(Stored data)
[Start of Attachment]
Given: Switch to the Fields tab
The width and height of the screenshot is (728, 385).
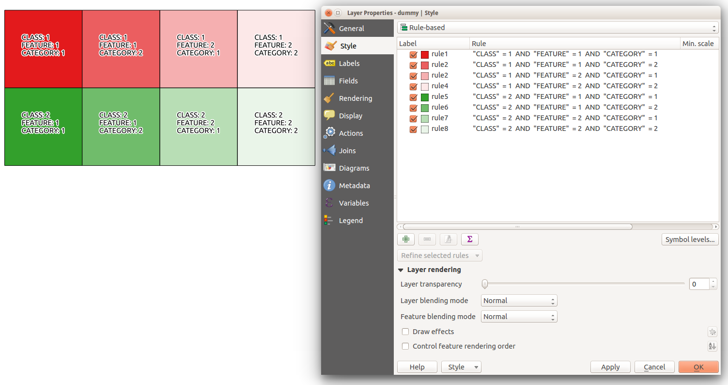Looking at the screenshot, I should click(348, 81).
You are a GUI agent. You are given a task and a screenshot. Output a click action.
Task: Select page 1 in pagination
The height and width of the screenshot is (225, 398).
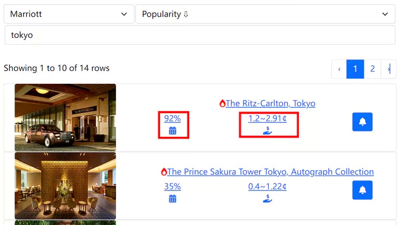(x=355, y=69)
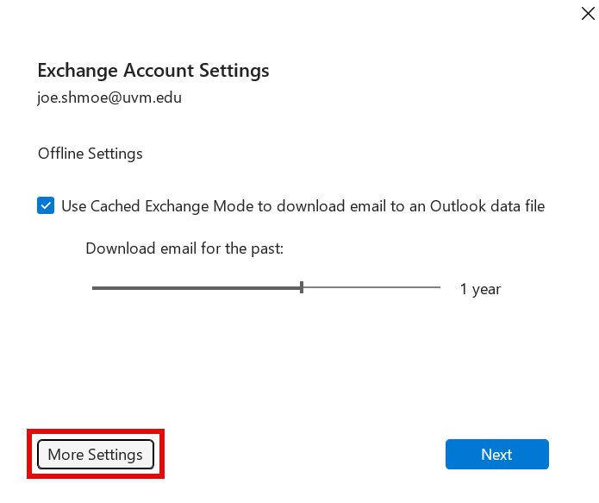Click the "Use Cached Exchange Mode" label text
599x503 pixels.
point(302,206)
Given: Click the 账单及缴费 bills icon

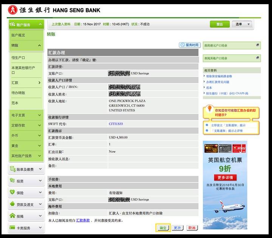Looking at the screenshot, I should [13, 169].
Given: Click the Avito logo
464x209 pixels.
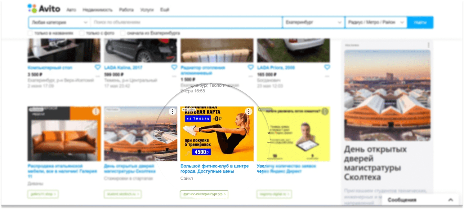Looking at the screenshot, I should pyautogui.click(x=44, y=8).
[End of Attachment]
__Exercise objective__. A word-for-word copy of every entry, with the pictures left out, is the required answer.

__Output below__.
Given: Switch to the Fields tab
The width and height of the screenshot is (728, 385).
Looking at the screenshot, I should click(348, 81).
You are a GUI agent. You are given a task and a screenshot. Output a click action.
Task: Select page 1 in pagination
The height and width of the screenshot is (225, 398).
(x=355, y=69)
Click the "Use Cached Exchange Mode" label text
599x503 pixels.
point(302,206)
Given: Click the 账单及缴费 bills icon

Looking at the screenshot, I should [13, 169].
Given: Click the Avito logo
464x209 pixels.
Looking at the screenshot, I should pyautogui.click(x=44, y=8).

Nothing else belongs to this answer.